- [Record excerpts]
--- START ---

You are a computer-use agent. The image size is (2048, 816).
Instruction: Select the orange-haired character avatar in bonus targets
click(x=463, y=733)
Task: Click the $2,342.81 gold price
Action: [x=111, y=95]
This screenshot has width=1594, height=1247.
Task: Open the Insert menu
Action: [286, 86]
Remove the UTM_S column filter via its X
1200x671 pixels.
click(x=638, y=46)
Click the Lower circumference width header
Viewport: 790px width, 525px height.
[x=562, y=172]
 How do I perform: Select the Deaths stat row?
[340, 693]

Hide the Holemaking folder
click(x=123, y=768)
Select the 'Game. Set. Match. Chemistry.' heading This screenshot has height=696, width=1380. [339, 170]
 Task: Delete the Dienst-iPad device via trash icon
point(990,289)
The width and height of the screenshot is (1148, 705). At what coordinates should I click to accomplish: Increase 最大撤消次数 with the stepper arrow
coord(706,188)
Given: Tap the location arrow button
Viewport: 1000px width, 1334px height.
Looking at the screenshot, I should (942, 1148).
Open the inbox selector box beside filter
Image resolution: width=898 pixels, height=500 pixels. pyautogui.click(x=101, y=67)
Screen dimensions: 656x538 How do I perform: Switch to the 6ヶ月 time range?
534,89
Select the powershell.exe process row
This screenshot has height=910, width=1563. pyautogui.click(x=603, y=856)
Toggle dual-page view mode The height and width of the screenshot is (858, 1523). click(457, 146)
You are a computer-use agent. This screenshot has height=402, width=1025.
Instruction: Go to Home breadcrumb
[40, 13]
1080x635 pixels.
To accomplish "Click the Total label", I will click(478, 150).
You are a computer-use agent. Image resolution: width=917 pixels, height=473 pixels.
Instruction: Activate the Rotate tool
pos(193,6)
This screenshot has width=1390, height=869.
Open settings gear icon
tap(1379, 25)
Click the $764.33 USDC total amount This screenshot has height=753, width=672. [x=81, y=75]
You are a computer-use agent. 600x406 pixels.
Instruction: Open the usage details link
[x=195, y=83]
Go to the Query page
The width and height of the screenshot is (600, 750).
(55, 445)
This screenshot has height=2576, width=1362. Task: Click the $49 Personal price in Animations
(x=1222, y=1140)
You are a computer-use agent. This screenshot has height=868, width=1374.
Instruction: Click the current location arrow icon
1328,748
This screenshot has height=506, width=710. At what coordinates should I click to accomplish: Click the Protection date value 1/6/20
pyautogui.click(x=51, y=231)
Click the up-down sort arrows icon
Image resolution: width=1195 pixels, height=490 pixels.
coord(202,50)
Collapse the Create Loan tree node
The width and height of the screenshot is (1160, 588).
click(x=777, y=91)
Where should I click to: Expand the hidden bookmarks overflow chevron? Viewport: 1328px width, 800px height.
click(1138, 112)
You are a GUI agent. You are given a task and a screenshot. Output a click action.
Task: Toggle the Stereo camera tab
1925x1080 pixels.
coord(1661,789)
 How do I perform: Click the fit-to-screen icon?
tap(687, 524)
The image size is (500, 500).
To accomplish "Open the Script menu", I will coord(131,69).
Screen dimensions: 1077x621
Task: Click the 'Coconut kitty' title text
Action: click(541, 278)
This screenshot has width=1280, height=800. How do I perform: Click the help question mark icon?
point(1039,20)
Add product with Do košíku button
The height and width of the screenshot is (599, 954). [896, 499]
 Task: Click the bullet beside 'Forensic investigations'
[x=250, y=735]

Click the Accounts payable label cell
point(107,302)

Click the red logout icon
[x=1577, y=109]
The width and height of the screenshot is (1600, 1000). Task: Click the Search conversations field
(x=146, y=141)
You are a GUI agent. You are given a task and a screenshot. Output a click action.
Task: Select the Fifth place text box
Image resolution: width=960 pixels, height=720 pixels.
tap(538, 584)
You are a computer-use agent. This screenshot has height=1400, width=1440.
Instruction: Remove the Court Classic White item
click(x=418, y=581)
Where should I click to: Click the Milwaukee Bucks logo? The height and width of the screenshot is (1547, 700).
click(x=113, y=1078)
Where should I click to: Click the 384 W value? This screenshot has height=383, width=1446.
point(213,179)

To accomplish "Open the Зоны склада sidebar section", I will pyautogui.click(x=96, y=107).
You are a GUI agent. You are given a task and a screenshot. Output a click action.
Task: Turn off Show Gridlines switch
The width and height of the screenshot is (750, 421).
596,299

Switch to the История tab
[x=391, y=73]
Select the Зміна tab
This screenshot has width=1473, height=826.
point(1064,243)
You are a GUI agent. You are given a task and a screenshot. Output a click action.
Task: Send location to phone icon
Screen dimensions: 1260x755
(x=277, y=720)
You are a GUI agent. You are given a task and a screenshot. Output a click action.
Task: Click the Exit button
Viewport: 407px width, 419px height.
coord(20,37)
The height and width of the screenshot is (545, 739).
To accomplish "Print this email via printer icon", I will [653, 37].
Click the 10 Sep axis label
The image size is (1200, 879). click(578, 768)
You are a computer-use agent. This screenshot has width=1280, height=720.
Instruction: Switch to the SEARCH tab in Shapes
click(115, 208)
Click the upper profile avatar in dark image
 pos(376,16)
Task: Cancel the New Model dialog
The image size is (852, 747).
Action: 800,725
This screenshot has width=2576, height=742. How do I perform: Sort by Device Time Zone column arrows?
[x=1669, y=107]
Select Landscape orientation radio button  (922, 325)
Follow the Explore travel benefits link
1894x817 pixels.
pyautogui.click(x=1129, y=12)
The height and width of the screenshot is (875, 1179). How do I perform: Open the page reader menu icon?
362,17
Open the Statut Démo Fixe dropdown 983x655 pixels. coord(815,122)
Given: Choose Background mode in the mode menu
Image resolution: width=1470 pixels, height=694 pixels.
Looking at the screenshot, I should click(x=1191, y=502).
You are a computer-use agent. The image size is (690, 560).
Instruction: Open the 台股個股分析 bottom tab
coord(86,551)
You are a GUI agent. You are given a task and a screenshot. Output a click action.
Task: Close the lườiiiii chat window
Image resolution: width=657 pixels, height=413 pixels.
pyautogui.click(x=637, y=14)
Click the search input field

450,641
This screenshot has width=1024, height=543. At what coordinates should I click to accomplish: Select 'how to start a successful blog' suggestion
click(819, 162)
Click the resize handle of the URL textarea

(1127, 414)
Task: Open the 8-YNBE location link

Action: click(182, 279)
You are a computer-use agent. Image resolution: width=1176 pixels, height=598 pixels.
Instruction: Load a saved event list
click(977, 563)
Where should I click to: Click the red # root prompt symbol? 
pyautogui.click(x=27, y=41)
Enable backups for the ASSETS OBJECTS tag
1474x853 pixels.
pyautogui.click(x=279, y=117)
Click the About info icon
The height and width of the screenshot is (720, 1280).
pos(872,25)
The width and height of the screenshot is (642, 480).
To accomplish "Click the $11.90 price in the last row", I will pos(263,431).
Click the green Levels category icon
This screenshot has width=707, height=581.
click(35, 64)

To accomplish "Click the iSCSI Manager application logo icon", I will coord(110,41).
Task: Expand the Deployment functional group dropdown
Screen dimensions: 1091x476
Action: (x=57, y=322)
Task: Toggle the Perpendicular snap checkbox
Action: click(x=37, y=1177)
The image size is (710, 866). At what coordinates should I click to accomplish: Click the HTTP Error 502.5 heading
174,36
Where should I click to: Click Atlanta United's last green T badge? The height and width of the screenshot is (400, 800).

--- END ---

- [Exercise brief] Every line in the entries above that has the word "last" should be identified and copied.

- [Result of the task]
To accomplish "Click the $11.90 price in the last row", I will pos(263,431).
Where should I click to: Click Atlanta United's last green T badge? The height and width of the screenshot is (400, 800).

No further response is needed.